3. Damit grundsätzlich gleiche Teilbilder von den meisten Menschen "verschmolzen" werden können, müssen sie möglichst deckungsgleich und mit gleicher Vergrösserung dargeboten werden (Fernglas genügend kollimiert). Eine einseitige bewusst gewählte Abweichung von der Idealfokussierung kann die resultierende Schärfentiefe vergrössern, ohne dass der Seheindruck wesentlich gestört würde.
4. Die Bildverarbeitung der Augen kann unter gewissen Voraussetzungen komplett verschiedene Teilbilder überlagern. Bei gewissen Kollimationsvisieren ("Rotpunktvisieren") für Schusswaffen, wird dem einen Auge nur die Zielmarke (Rotpunkt), dem anderen nur das Zielbild dargeboten. Erst der kombinierte Seheindruck liefert dann die Zielmarke auf dem Ziel.

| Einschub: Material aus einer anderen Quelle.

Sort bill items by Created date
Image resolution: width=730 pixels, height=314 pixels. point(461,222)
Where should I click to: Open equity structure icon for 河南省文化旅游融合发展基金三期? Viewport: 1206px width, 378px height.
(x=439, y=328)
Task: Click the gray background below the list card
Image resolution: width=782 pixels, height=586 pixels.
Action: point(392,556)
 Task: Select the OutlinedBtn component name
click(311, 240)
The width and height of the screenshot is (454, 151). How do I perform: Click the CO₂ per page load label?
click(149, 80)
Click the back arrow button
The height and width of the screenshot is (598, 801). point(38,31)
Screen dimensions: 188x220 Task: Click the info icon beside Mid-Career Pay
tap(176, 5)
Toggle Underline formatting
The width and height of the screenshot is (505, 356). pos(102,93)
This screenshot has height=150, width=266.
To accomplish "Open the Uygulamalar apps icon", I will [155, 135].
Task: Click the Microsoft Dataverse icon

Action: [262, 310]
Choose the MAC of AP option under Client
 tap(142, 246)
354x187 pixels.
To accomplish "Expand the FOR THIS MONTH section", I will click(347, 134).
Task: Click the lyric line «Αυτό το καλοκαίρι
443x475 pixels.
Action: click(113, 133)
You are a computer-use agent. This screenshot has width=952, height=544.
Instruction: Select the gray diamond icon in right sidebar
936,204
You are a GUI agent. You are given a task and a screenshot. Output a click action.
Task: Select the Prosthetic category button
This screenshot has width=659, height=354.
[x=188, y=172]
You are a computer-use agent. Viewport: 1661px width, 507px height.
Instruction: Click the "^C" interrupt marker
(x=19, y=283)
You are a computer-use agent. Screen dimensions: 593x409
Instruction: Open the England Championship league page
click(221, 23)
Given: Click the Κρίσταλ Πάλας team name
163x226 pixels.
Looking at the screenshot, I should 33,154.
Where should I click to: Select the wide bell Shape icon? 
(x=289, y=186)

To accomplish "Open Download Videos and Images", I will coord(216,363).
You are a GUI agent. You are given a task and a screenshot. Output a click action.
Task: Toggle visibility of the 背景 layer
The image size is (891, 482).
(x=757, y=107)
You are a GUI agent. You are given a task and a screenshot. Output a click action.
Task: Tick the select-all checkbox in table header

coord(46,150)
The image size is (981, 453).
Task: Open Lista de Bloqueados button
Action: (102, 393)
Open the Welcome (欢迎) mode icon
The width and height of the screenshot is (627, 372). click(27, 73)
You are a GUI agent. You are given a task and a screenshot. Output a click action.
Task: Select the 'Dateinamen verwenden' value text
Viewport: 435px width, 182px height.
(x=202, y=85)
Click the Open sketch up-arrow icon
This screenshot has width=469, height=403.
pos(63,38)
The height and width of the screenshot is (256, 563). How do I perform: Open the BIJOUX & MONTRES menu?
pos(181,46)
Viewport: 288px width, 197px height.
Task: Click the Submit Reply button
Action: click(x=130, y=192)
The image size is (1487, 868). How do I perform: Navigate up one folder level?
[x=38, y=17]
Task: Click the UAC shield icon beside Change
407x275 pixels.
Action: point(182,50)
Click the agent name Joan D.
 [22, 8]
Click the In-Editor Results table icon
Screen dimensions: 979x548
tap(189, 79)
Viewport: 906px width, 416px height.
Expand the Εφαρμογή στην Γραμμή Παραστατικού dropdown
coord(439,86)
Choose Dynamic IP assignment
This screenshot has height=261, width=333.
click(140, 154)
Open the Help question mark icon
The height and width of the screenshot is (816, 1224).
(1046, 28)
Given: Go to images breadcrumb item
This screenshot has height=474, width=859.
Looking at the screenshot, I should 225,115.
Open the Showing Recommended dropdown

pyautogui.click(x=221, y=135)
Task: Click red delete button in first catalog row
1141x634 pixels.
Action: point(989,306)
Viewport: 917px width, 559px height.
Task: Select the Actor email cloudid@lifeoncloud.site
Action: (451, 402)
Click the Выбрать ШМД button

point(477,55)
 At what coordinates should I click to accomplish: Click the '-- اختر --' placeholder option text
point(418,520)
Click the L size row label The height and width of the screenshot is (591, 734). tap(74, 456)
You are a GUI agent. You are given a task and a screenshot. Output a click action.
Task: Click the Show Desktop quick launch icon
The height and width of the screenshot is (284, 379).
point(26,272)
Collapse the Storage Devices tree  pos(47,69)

5. Die Fähigkeit der meisten Menschen, als augenblicklich dominierendes Auge auf das jeweilige (unterschiedliche) Teilbild mit mehr Informationsgehalt umzuschalten wird beim Bindon-Prinzip z.B. der Trijicon-Zieloptiken benutzt :
[
www.trijicon.com]
Dort wird also bewusst ausgenutzt, dass das Gehirn mit verschiedenen Teilbildern umgehen kann, also "automatisch" offenbar jeweils in der Bewegung das ruhigere weil unvergrösserte, oder in der Ruhe das "genauere" weil vergrösserte Teilbild dominiert.
6. Es ist mir noch nicht klar, ob da zwei verschiedene Prinzipien zur Wirkung kommen:
Bei komplett verschiedenen Teilbildern ein echtes Ueberlagern, oder aber
Bei fast gleichen Bildern ein Kombinieren (Mischen), mit dem bereits erwähnten Auflösungsgewinn.
Hans W.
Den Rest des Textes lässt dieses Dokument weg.